What is expected: Repeat the following lines exactly and nothing else: the line containing "SCAPPS (805, 1588)" and each line after it through the end of the listing.

- - - - -

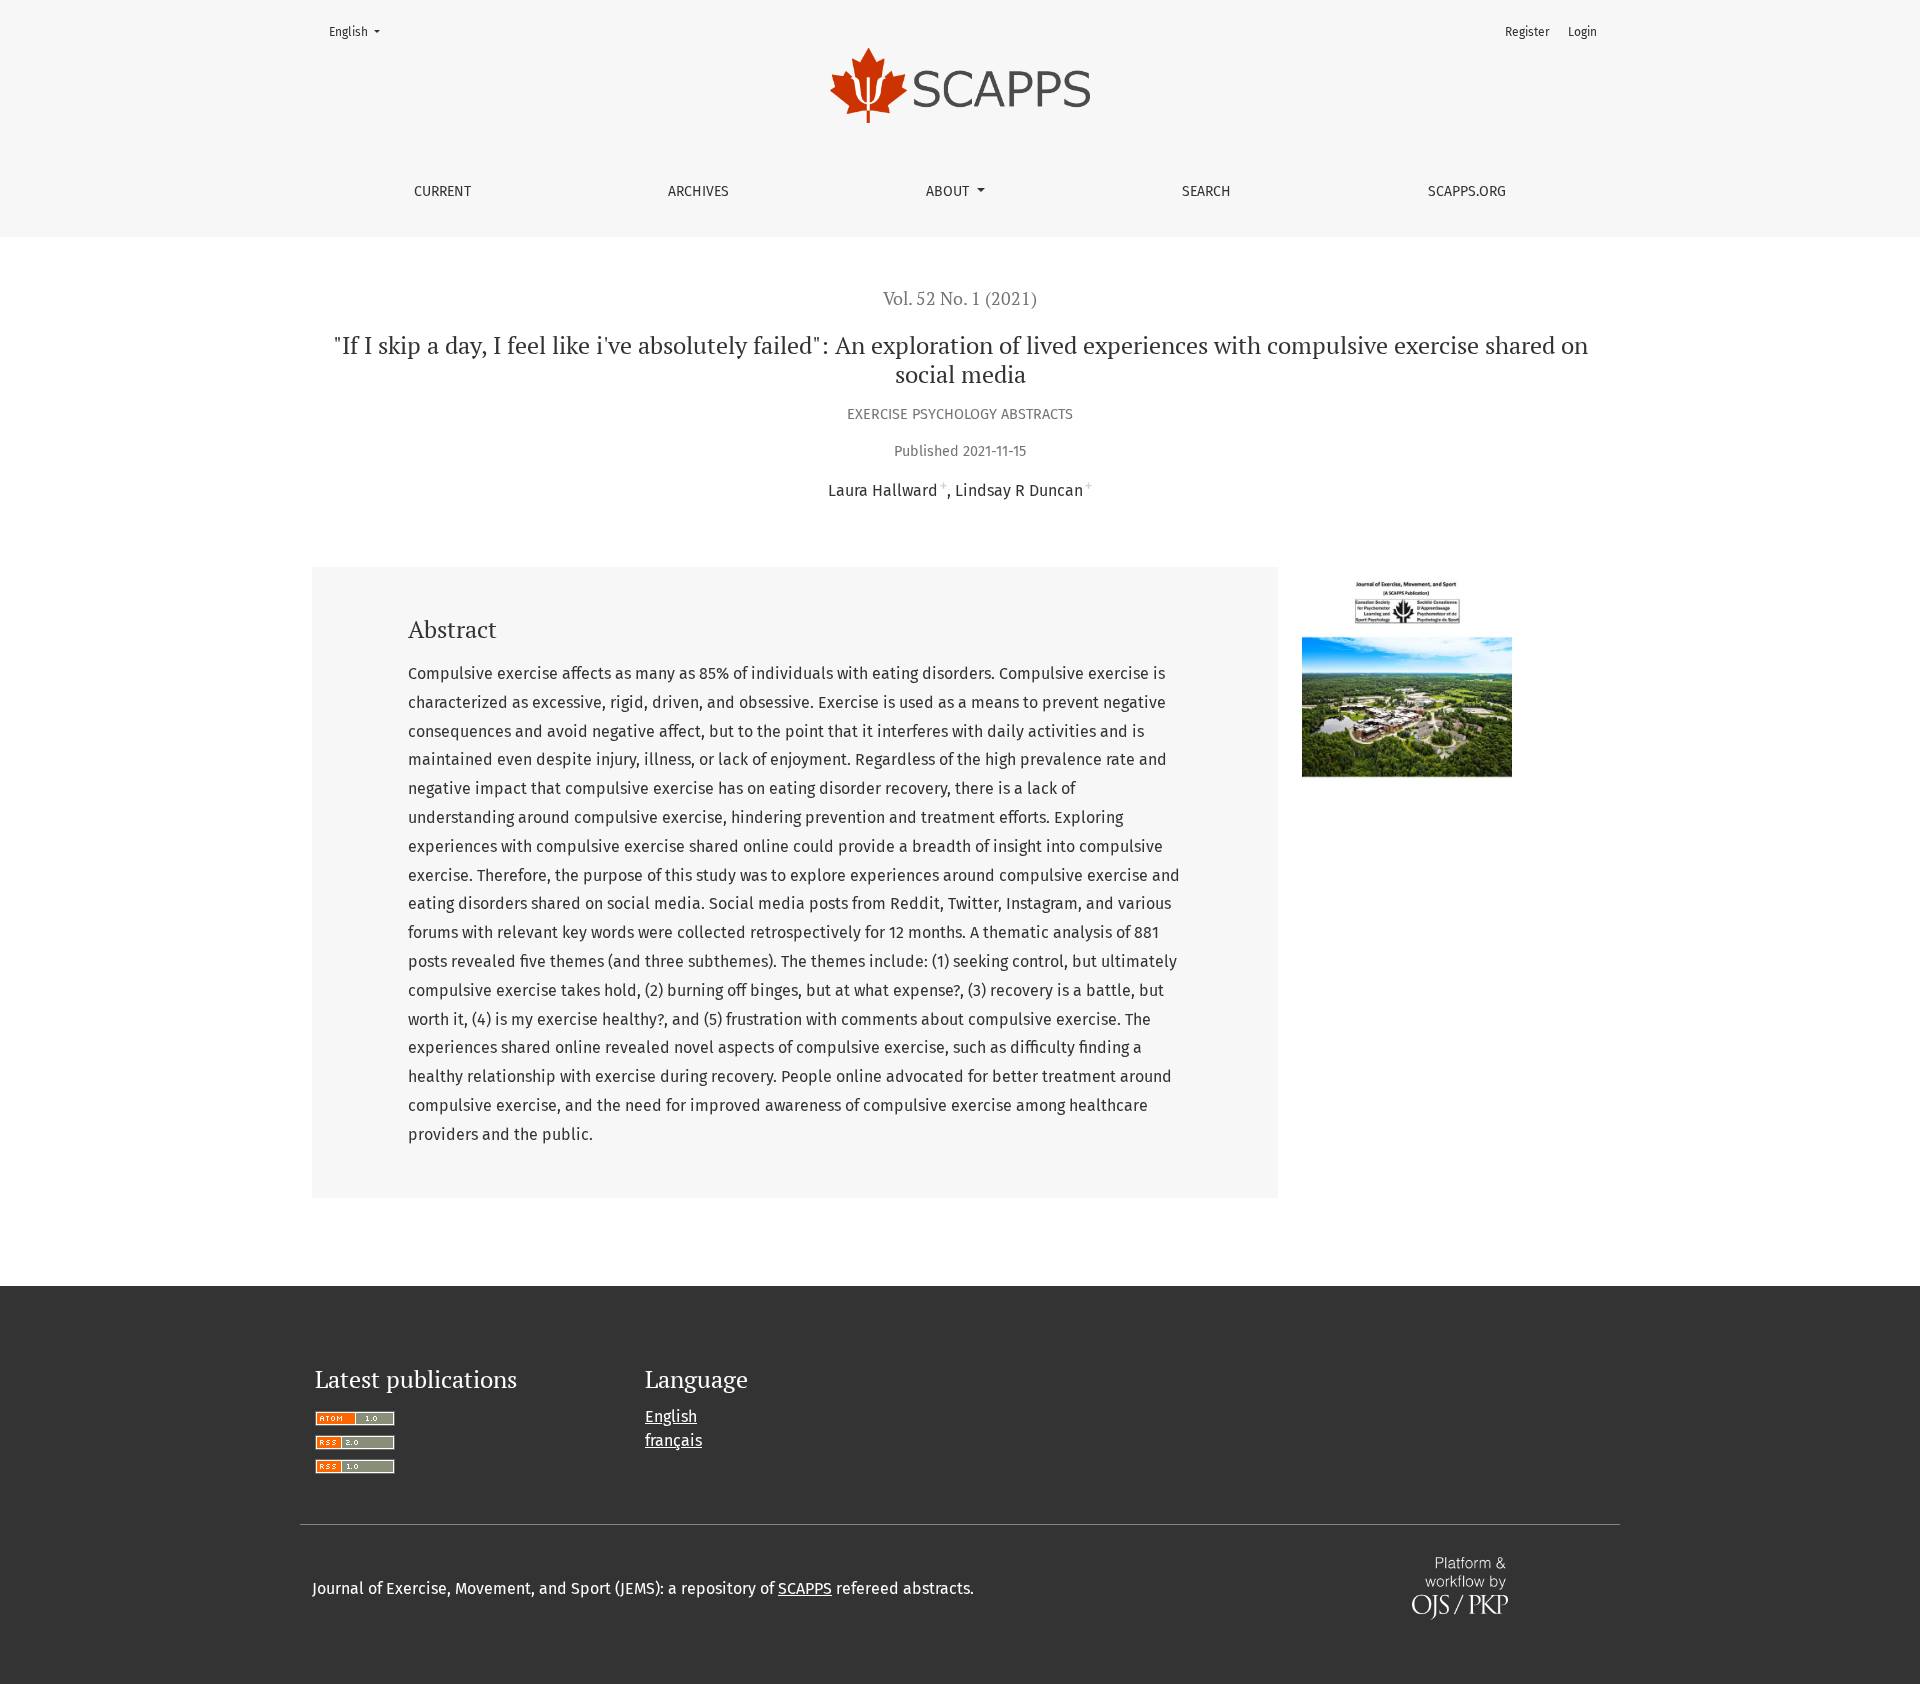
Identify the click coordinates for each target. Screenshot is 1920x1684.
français (673, 1440)
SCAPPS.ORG (1467, 191)
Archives (698, 191)
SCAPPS (805, 1588)
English (360, 31)
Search (1206, 191)
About (949, 191)
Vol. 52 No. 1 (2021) (960, 298)
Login (1582, 32)
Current (442, 191)
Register (1527, 32)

- - - - -

Answer to the problem:
SCAPPS (805, 1588)
English (360, 31)
Search (1206, 191)
About (949, 191)
Vol. 52 No. 1 (2021) (960, 298)
Login (1582, 32)
Current (442, 191)
Register (1527, 32)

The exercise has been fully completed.